### WHAT TO DO
Could each entry below be printed again exactly as given?

### STUDY MATERIAL

####

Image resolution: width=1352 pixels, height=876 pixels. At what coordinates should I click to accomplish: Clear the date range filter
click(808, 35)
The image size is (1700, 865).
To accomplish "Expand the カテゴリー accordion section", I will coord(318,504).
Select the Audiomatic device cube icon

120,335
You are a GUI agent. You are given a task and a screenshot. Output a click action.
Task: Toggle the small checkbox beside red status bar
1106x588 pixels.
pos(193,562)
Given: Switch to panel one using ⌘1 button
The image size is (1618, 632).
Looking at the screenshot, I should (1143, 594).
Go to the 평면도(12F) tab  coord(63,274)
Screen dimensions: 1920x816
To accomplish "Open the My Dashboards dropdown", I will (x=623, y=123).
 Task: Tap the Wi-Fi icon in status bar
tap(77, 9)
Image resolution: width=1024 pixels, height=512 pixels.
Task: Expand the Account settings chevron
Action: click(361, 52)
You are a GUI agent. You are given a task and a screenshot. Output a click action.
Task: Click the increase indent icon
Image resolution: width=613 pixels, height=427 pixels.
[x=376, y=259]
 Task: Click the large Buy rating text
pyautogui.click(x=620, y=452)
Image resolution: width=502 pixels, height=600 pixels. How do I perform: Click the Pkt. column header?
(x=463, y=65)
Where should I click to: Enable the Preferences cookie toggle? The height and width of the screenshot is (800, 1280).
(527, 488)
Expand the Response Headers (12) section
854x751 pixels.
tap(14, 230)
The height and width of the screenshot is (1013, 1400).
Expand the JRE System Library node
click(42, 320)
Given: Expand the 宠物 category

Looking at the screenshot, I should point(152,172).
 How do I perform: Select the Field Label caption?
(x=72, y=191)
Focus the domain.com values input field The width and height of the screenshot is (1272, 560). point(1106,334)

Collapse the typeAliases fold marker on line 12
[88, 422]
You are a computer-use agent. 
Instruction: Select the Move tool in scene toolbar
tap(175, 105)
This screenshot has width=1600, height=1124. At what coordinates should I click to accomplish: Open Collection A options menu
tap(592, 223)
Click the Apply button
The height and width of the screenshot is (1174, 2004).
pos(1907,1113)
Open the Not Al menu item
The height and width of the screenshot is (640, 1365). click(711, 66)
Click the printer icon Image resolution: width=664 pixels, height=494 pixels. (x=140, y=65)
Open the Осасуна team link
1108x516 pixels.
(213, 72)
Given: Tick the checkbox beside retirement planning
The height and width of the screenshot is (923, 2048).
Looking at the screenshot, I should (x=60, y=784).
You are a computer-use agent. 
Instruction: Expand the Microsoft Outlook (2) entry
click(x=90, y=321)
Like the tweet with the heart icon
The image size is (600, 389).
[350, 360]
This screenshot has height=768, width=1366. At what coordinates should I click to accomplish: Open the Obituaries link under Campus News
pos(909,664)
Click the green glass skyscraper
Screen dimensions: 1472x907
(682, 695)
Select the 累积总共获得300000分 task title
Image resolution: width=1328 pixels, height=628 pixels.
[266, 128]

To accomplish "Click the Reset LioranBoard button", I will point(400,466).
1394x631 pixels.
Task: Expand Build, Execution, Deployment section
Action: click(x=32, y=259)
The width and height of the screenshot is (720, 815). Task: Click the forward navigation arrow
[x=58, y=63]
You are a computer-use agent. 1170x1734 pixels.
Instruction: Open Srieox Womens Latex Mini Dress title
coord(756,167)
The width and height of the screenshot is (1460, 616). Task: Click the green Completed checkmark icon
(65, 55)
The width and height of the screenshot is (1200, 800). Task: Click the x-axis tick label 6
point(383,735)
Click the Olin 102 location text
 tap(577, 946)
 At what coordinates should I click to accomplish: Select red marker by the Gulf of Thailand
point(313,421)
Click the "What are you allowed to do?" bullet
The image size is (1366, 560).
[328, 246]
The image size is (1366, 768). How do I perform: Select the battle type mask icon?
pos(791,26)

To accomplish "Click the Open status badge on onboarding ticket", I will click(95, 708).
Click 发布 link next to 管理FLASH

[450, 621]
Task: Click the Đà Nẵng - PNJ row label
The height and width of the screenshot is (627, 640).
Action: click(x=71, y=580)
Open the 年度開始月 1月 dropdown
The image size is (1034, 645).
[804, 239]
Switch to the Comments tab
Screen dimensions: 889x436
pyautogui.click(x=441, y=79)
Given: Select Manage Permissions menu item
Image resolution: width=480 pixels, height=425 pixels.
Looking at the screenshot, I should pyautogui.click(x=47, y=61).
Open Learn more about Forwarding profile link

####

### TASK OUTPUT
Image resolution: width=1352 pixels, height=876 pixels. At what coordinates should I click to accomplish: Clear the date range filter
click(808, 35)
The image size is (1700, 865).
To accomplish "Expand the カテゴリー accordion section", I will coord(318,504).
Select the Audiomatic device cube icon

120,335
You are a GUI agent. You are given a task and a screenshot. Output a click action.
Task: Toggle the small checkbox beside red status bar
1106x588 pixels.
pos(193,562)
Given: Switch to panel one using ⌘1 button
The image size is (1618, 632).
Looking at the screenshot, I should (1143, 594).
Go to the 평면도(12F) tab  coord(63,274)
Screen dimensions: 1920x816
To accomplish "Open the My Dashboards dropdown", I will (x=623, y=123).
 Task: Tap the Wi-Fi icon in status bar
tap(77, 9)
Image resolution: width=1024 pixels, height=512 pixels.
Task: Expand the Account settings chevron
Action: click(361, 52)
You are a GUI agent. You are given a task and a screenshot. Output a click action.
Task: Click the increase indent icon
Image resolution: width=613 pixels, height=427 pixels.
[x=376, y=259]
 Task: Click the large Buy rating text
pyautogui.click(x=620, y=452)
Image resolution: width=502 pixels, height=600 pixels. How do I perform: Click the Pkt. column header?
(x=463, y=65)
Where should I click to: Enable the Preferences cookie toggle? The height and width of the screenshot is (800, 1280).
(527, 488)
Expand the Response Headers (12) section
854x751 pixels.
tap(14, 230)
The height and width of the screenshot is (1013, 1400).
Expand the JRE System Library node
click(42, 320)
Given: Expand the 宠物 category

Looking at the screenshot, I should point(152,172).
 How do I perform: Select the Field Label caption?
(x=72, y=191)
Focus the domain.com values input field The width and height of the screenshot is (1272, 560). point(1106,334)

Collapse the typeAliases fold marker on line 12
[88, 422]
You are a computer-use agent. 
Instruction: Select the Move tool in scene toolbar
tap(175, 105)
This screenshot has width=1600, height=1124. At what coordinates should I click to accomplish: Open Collection A options menu
tap(592, 223)
Click the Apply button
The height and width of the screenshot is (1174, 2004).
pos(1907,1113)
Open the Not Al menu item
The height and width of the screenshot is (640, 1365). click(711, 66)
Click the printer icon Image resolution: width=664 pixels, height=494 pixels. (x=140, y=65)
Open the Осасуна team link
1108x516 pixels.
(213, 72)
Given: Tick the checkbox beside retirement planning
The height and width of the screenshot is (923, 2048).
Looking at the screenshot, I should (x=60, y=784).
You are a computer-use agent. 
Instruction: Expand the Microsoft Outlook (2) entry
click(x=90, y=321)
Like the tweet with the heart icon
The image size is (600, 389).
[350, 360]
This screenshot has height=768, width=1366. At what coordinates should I click to accomplish: Open the Obituaries link under Campus News
pos(909,664)
Click the green glass skyscraper
Screen dimensions: 1472x907
(682, 695)
Select the 累积总共获得300000分 task title
Image resolution: width=1328 pixels, height=628 pixels.
[266, 128]

To accomplish "Click the Reset LioranBoard button", I will point(400,466).
1394x631 pixels.
Task: Expand Build, Execution, Deployment section
Action: click(x=32, y=259)
The width and height of the screenshot is (720, 815). Task: Click the forward navigation arrow
[x=58, y=63]
You are a computer-use agent. 1170x1734 pixels.
Instruction: Open Srieox Womens Latex Mini Dress title
coord(756,167)
The width and height of the screenshot is (1460, 616). Task: Click the green Completed checkmark icon
(65, 55)
The width and height of the screenshot is (1200, 800). Task: Click the x-axis tick label 6
point(383,735)
Click the Olin 102 location text
 tap(577, 946)
 At what coordinates should I click to accomplish: Select red marker by the Gulf of Thailand
point(313,421)
Click the "What are you allowed to do?" bullet
The image size is (1366, 560).
[328, 246]
The image size is (1366, 768). How do I perform: Select the battle type mask icon?
pos(791,26)

To accomplish "Click the Open status badge on onboarding ticket", I will click(95, 708).
Click 发布 link next to 管理FLASH

[450, 621]
Task: Click the Đà Nẵng - PNJ row label
The height and width of the screenshot is (627, 640).
Action: click(x=71, y=580)
Open the 年度開始月 1月 dropdown
The image size is (1034, 645).
[804, 239]
Switch to the Comments tab
Screen dimensions: 889x436
pyautogui.click(x=441, y=79)
Given: Select Manage Permissions menu item
Image resolution: width=480 pixels, height=425 pixels.
Looking at the screenshot, I should pyautogui.click(x=47, y=61).
Open Learn more about Forwarding profile link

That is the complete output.